_Selected passage_:
========================================================================
Restarting the LSC computer didn't solve the problem so I decided to reboot the scipe25 computer, corresponding to c1dcuepics, that controls the LSC channels.

Somehow rebooting that machine erased all the parameters on almost all medm screens. In particular the mode cleaner mirrors got a kick and took a while to stop. I then burtrestored all the medm screen parameters to yesterday Thursday October 9 at 16:00. After that everything came back to normal. I had to re-lock the PMC and the MC.

Burtrestoring c1dcuepics.snap required to edit the .snap file because of a bug in burtrestore for that computer wich adds an extra return before the final quote symbol in the file. That bug should be fixed sometime.

The rebooting apparently fixed the problem with ETMX on the LSC screen. The strange output is not present anymore and I was able to easily lock the X arm. I then run the Align and the Restore full IFO scripts.
========================================================================
_Dataset items_:

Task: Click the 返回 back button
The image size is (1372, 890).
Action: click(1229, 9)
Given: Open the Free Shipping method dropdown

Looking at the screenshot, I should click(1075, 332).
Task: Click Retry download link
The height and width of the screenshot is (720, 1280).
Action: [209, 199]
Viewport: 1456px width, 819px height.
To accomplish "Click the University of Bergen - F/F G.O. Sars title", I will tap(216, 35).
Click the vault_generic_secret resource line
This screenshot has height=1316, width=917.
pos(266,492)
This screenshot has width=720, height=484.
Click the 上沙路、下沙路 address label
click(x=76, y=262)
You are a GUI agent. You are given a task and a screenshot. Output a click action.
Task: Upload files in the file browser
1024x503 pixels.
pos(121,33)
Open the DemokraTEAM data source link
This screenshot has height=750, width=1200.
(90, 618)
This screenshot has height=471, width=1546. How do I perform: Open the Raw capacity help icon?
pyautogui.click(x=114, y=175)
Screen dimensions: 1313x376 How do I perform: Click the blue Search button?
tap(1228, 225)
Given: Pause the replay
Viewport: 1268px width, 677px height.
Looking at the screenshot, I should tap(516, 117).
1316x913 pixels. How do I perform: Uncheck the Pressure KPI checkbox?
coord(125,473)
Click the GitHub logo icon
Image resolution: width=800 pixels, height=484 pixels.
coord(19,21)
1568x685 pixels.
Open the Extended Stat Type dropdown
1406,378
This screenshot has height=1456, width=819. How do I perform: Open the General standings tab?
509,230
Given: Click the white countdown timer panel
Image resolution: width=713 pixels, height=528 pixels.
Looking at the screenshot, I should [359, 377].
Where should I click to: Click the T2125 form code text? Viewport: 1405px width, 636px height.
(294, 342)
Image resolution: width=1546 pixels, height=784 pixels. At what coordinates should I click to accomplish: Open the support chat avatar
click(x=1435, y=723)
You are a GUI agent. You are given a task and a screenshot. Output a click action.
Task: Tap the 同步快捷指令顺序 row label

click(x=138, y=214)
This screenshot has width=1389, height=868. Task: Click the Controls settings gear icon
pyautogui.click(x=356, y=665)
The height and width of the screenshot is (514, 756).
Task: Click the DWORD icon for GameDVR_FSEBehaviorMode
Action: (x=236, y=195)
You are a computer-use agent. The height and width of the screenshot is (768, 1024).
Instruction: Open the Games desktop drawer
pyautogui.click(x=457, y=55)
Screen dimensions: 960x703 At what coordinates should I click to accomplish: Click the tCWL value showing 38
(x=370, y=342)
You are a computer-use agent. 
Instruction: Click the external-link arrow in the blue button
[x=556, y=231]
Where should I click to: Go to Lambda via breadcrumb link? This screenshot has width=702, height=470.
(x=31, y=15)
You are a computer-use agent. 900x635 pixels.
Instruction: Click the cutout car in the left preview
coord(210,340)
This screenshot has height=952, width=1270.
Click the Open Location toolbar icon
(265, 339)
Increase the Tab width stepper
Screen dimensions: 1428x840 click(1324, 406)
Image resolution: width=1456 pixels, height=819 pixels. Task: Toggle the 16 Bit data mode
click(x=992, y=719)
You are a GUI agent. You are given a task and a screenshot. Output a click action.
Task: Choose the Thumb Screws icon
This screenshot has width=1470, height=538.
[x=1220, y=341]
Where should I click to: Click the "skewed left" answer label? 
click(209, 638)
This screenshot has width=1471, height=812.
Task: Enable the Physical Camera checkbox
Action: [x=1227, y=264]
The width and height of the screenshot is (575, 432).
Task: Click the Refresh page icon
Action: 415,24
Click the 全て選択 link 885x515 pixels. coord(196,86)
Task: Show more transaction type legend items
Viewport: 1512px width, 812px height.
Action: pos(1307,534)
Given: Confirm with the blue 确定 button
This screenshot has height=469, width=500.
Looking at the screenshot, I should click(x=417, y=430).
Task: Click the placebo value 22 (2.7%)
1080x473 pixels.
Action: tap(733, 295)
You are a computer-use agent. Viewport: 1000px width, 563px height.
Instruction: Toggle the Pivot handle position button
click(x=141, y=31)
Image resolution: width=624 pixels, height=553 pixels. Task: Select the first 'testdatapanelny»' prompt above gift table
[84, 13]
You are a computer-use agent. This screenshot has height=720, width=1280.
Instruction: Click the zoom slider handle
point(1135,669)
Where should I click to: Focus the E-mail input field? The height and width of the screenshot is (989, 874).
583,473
========================================================================
_Problems to work on_:
1. In the reboot log, quote the text between "Somehow rebooting that" and "full IFO scripts.", inclusive.
2. In the reboot log, what does the burtrestore bug add to the .snap file?

_Exercise responses_:
1.
Somehow rebooting that machine erased all the parameters on almost all medm screens. In particular the mode cleaner mirrors got a kick and took a while to stop. I then burtrestored all the medm screen parameters to yesterday Thursday October 9 at 16:00. After that everything came back to normal. I had to re-lock the PMC and the MC.

Burtrestoring c1dcuepics.snap required to edit the .snap file because of a bug in burtrestore for that computer wich adds an extra return before the final quote symbol in the file. That bug should be fixed sometime.

The rebooting apparently fixed the problem with ETMX on the LSC screen. The strange output is not present anymore and I was able to easily lock the X arm. I then run the Align and the Restore full IFO scripts.

2. An extra return before the final quote symbol.